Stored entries
==============================
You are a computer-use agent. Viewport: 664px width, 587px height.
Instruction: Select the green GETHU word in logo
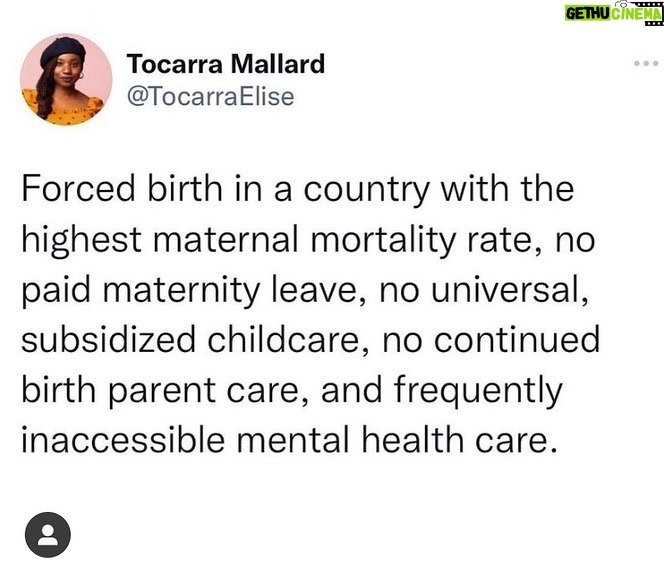coord(588,14)
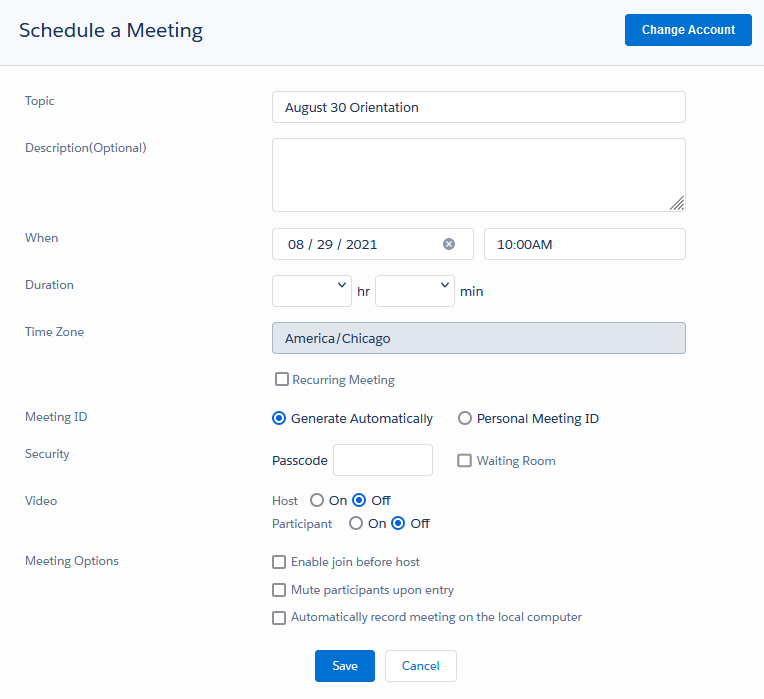The image size is (764, 699).
Task: Turn Participant video On
Action: pyautogui.click(x=356, y=523)
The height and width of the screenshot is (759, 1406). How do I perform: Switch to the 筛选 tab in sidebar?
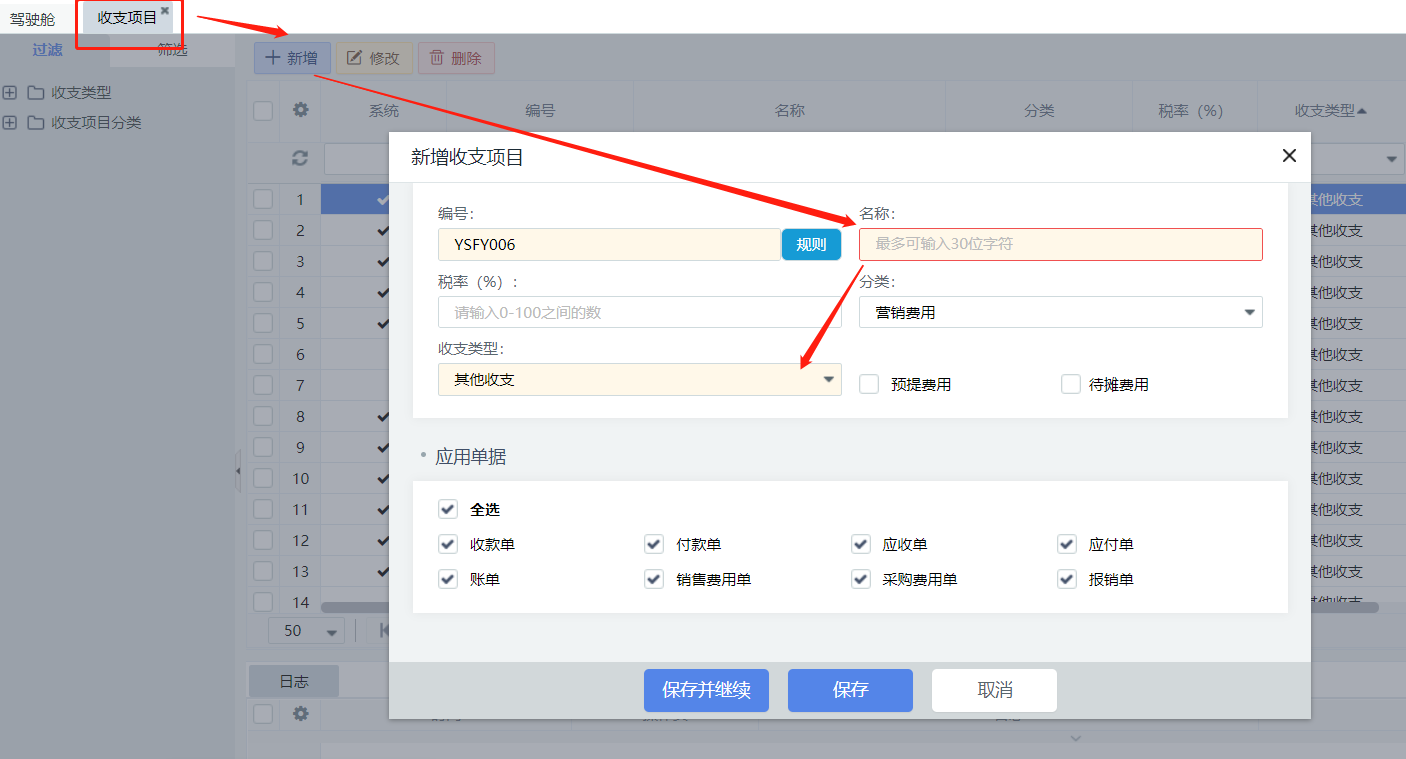pyautogui.click(x=172, y=50)
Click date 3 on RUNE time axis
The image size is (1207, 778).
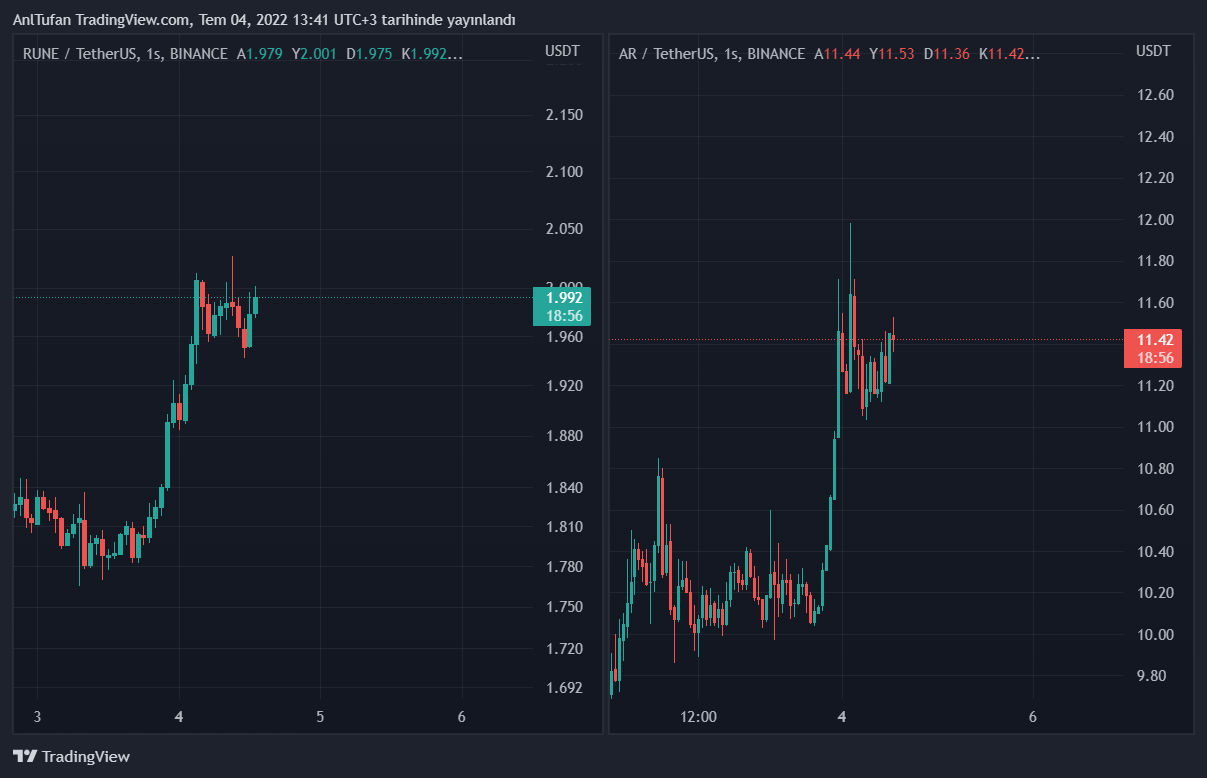click(x=37, y=717)
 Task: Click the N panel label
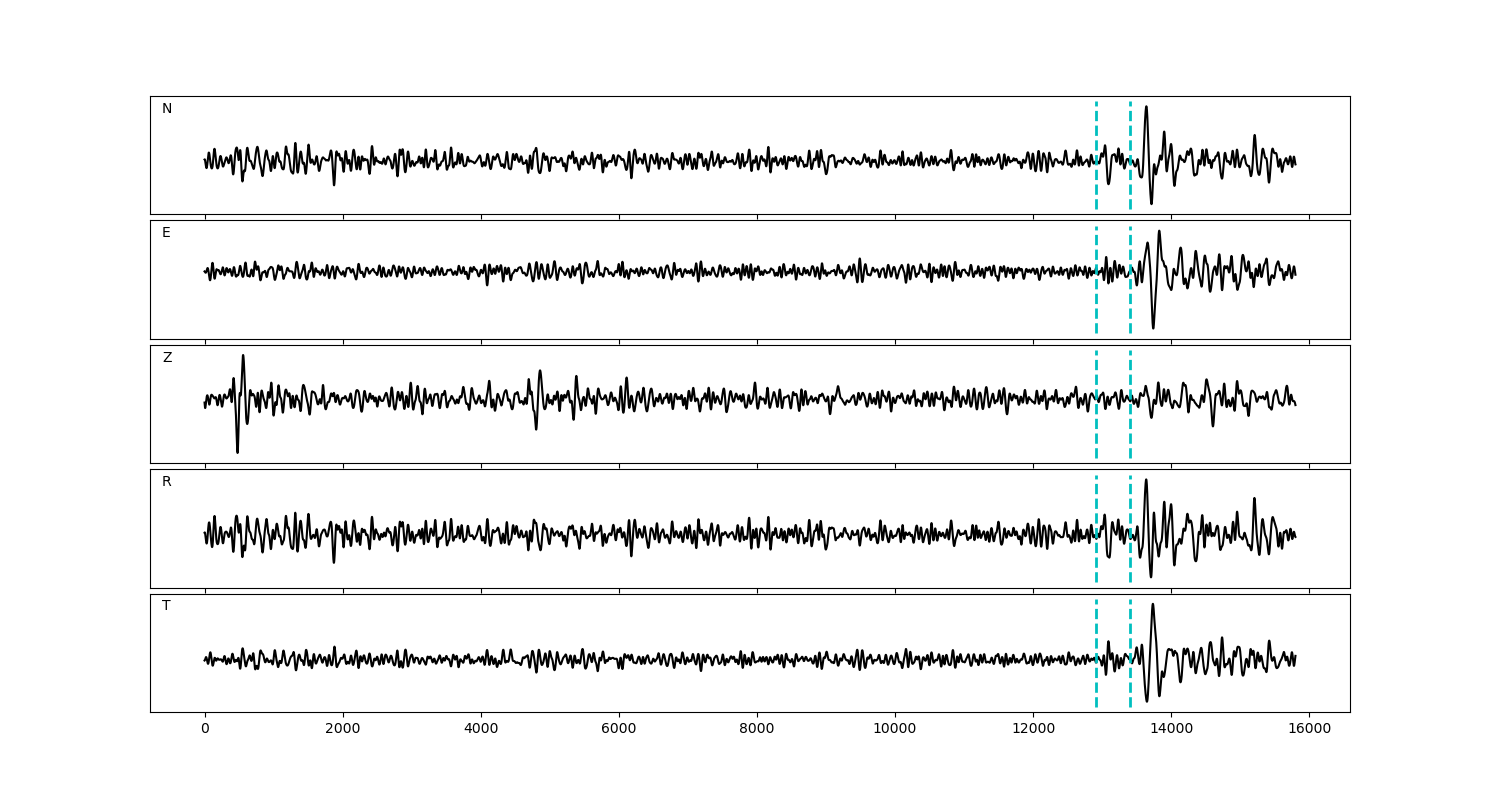click(x=167, y=109)
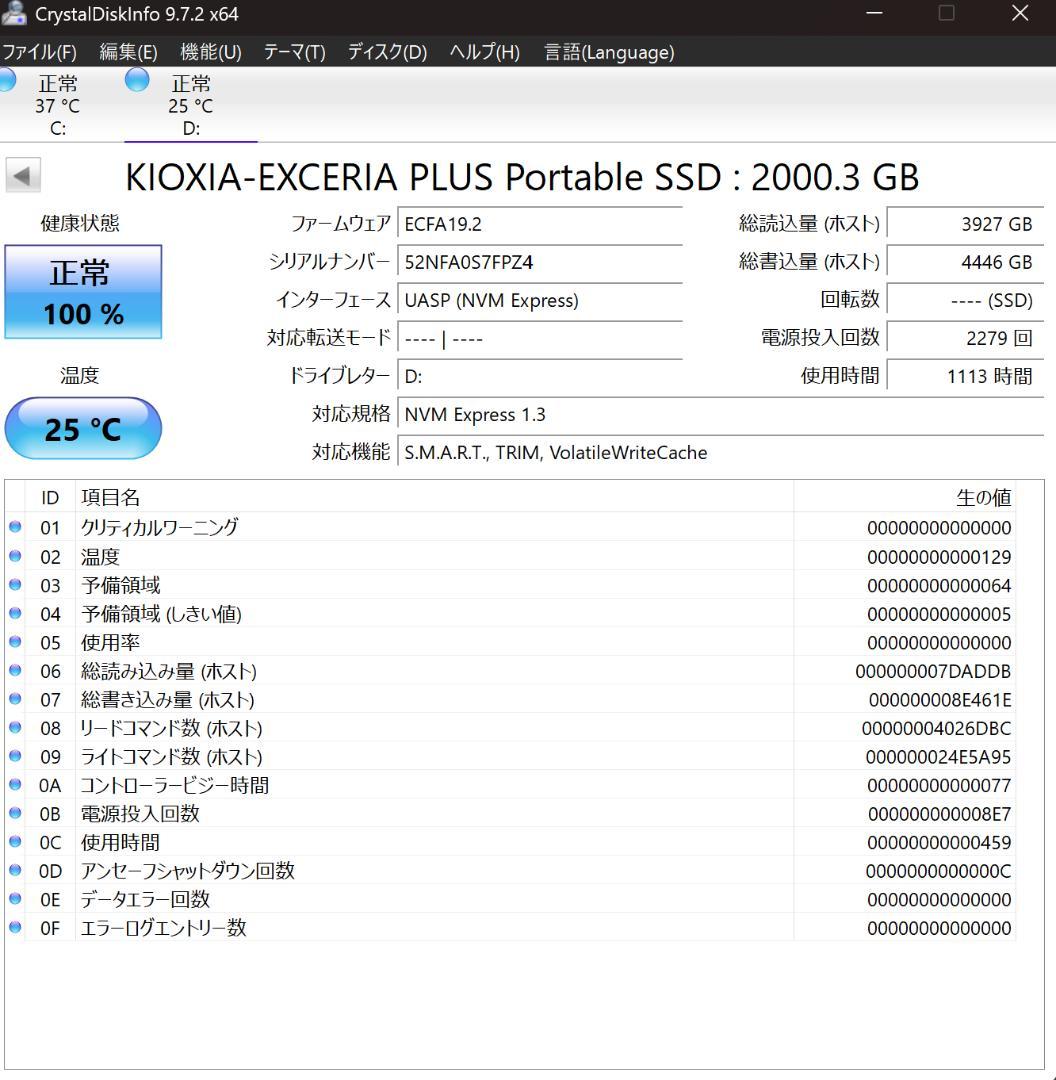Click the back navigation arrow
Image resolution: width=1056 pixels, height=1080 pixels.
pos(23,176)
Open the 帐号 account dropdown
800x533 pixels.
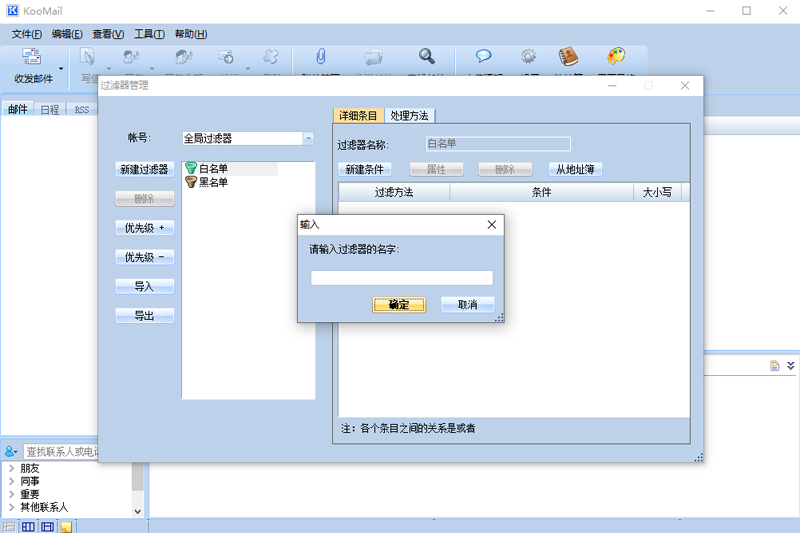tap(308, 138)
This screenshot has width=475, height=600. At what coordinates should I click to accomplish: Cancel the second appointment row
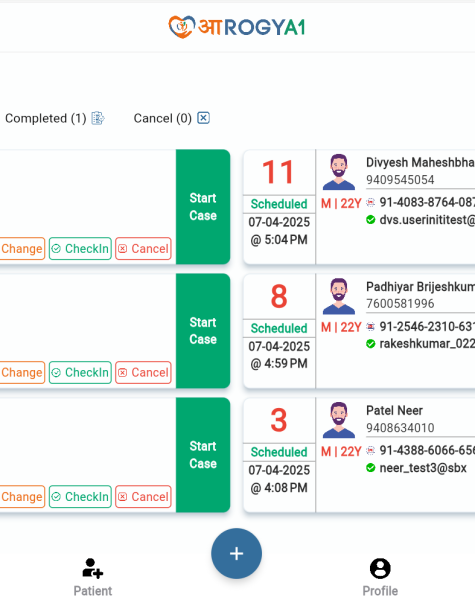(143, 372)
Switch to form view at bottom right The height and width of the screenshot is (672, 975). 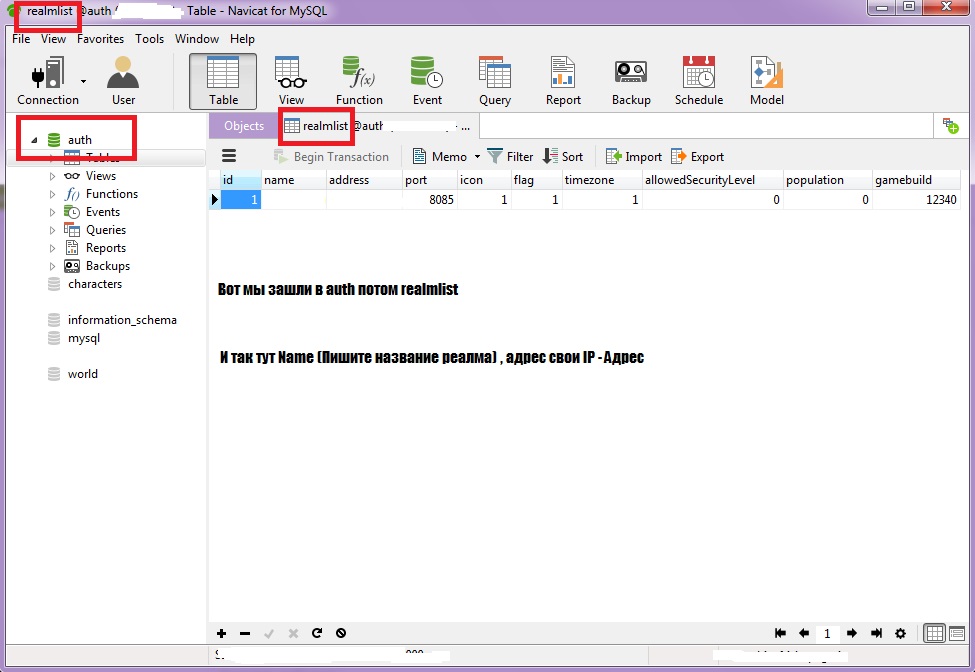(x=957, y=633)
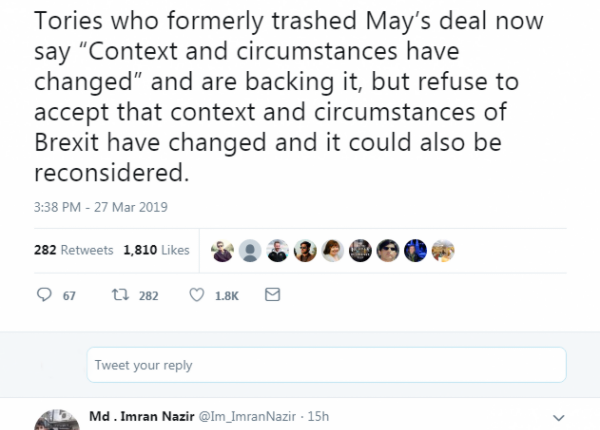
==============================
Nothing but the lines above, starting at the line that contains "Instruction: Select the" and ending at the line that contains "Click date 3 on RUNE time axis", should be given again, exactly and without the pictures.

Instruction: Select the green GETHU word in logo
coord(588,14)
The image size is (764, 699).
Task: Turn Participant video On
Action: pyautogui.click(x=356, y=523)
The height and width of the screenshot is (759, 1406). How do I perform: Switch to the 筛选 tab in sidebar?
pyautogui.click(x=172, y=50)
Click date 3 on RUNE time axis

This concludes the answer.